Intracystic Papillary Carcinoma of the Breast in Male: Case Report and Review of the Japanese Literature
Introduction
Case Report
Discussion
Acknowledgment
References

Intracystic Papillary Carcinoma of the Breast in Male: Case Report and Review of the Japanese Literature

Intracystic Papillary Carcinoma of the Breast in Male: Case Report and Review of the Japanese Literature

Shigeru Imoto1 and Takahiro Hasebe2

1Division of Breast Surgery, National Cancer Center Hospital East, Kashiwa, Chiba and 2Pathology Division, National Cancer Center Research Institute East, Kashiwa, Chiba, Japan

We report a case of intracystic papillary carcinoma of the breast in a 62-year-old Japanese man, who came to our hospital complaining of a right subareolar mass. Imaging diagnosis was a cyst with an intracystic component. Since repeated aspiration biopsy cytology was interpreted as a borderline lesion, no additional treatment had been given. Because he wanted the removal of the mass 14 months after his first visit, an excisional biopsy was performed under local anesthesia. Pathological examination revealed the intracystic component to be non-invasive papillary carcinoma. Although the incidence of male breast cancer is [sim]1% of all breast cancer, intracystic papillary carcinoma in the male is very rare. From a review of the literature on this disease in Japanese men, an intracystic component can often be demonstrated by ultrasound. However, it is difficult to confirm malignant cells by aspiration biopsy cytology of cyst fluid. Since some cases have a local relapse, excisional biopsy and long-term follow-up are indicated.

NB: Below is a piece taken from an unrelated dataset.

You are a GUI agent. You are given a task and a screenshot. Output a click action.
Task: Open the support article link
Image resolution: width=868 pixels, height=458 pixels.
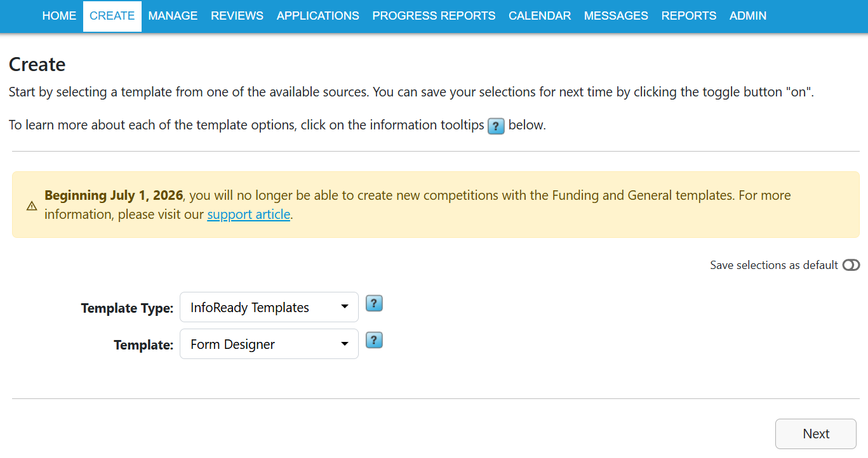click(x=248, y=214)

Key words: intracystic papillary carcinoma - male breast cancer

INTRODUCTION

Male breast cancer is a rare disease and the incidence is [sim]1% of all breast cancer (1). We experienced a case of intracystic papillary carcinoma of the breast in a male, whose diagnosis had been finally given after excisional biopsy. We discuss the clinicopathological features of cystic breast cancer in the male from a review of the Japanese literature and the present case.

CASE REPORT

A 62-year-old man, complaining of a round mass in his right subareolar region, visited the Division of Breast Surgery at the National Cancer Center Hospital East in August 1995. He had a past history of asthma, but did not use medication. He had no gynecomastia. The tumor was 3 × 2.7 cm in size with a smooth surface and clear margin. Bilateral axillary lymph nodes were not palpable. Mammogram showed a cyst, and ultrasound revealed a cystic lesion with an intracystic component [Fig. 1(a) and (b)]. The initial aspirate contained clusters of columnar cells with enlarged nuclei and a moderate nucleus/cytoplasm (N/C) ratio (borderline malignancy) (Fig. 2). Aspiration biopsy cytology had been performed three times during the following one-year period. Since cytology had diagnosed a borderline lesion, the patient had been followed every six months. Because he wanted the removal of the mass, he underwent an excisional biopsy with local anesthesia in November 1996. The resected specimen was a cyst with an intracystic papillary lesion (Fig. 3). Grossly, the size of the lesion was 3.2 × 2.5 cm. The small protruded lesion was 8 × 5 × 7 mm in size. Multiple sections were taken for microscopic examination. The cyst wall was lined by a single layer of epithelial cells without atypia. The papillary lesion was a non-invasive papillary carcinoma [Fig. 4(a) and (b)]. The carcinoma cells were round to polyhedral with mild atypia and rare mitoses. There was no evidence of stromal invasion. The tumor was diagnosed as intracystic papillary carcinoma, low grade. Upon review, the initial aspirates revealed clusters of mildly atypical cells with slight nuclear hyperchromasia and small nucleoli, but the cytological diagnosis was not suggestive of malignancy. Systemic survey (chest X-ray, liver ultrasound and bone scintigram) showed no evidence of distant metastases. Serum tumor markers [carcinoembryonic antigen (CEA) and carbohydrate antigen 15-3 (CA15-3)] were within normal limits. Since non-invasive carcinoma in this case was completely resected, no additional surgical treatment was performed. He was free of disease about one year after the excision.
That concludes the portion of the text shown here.